Selected extract:
I’m fascinated by biographical/historical fiction. What interests me most about these novels is the complicated challenges they present. They have to meet all the usual requirements for successful historical fiction: an intriguing story peopled with engaging characters and supported by true-to-period details of settings, dress, food, slang, and lifestyle. But biographical/historical fiction has the additional responsibility of being true, more or less, to the lives of its real-life people. This usually means a major research commitment, especially if the real people are well known. Hence (to my mind) the additional challenges, especially when the real people are central characters in the fiction. I’m always interested in these questions: Does the writer choose to work within the life-limits of her characters’ experiences and personality? Or does she change people and circumstance to fit the story outline she has in mind?
Which brings me to Marie Benedict’s latest novel, The Mitford Affair. The book tells the story of four Mitford sisters: the famous and infamous Nancy, Diana, Unity, and Jessica, daughters of a declining aristocratic family who vie for places in British political, literary, and social circles in the two decades between the World Wars. Nancy, a successful novelist, is unhappily unmarried, then unhappily married. Diana, to her family’s dismay, becomes involved in a scandalous and adulterous love affair with the leader of the British Union of Fascists, Sir Oswald Mosely. Unity creates even greater scandal through her quite public and unrestrained admiration for the Nazi cult in Germany and her passionate obsession with Adolph Hitler—even rumored to be his mistress. Younger sister Decca commits herself to the communist cause, but it is Diana and Unity who demand most of our attention. As war looms and these two sisters become deeply involved in dangerous fascist and Nazi activities, Nancy becomes more and more uncomfortable with their choices, until she is finally faced with a brutal choice. Should she share what she knows with Winston Churchill, First Lord of the Admiralty and a cousin-by-marriage? Can she really “steer the course of the world’s future,” as Churchill tells her? At what cost to her sisters?

Stated task:
Please answer these questions from the text on The Mitford Affair:
(a) What additional responsibility does biographical/historical fiction carry, beyond the usual requirements of historical fiction?
(b) Which sister becomes involved in an affair with the leader of the British Union of Fascists, and what is his name?
(c) What position does Winston Churchill hold when Nancy weighs sharing what she knows with him?

Recorded information:
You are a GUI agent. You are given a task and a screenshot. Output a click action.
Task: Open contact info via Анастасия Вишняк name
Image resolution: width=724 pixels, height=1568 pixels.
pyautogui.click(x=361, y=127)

Output below:
(a) Being true, more or less, to the lives of its real-life people.
(b) Diana; Sir Oswald Mosely.
(c) First Lord of the Admiralty.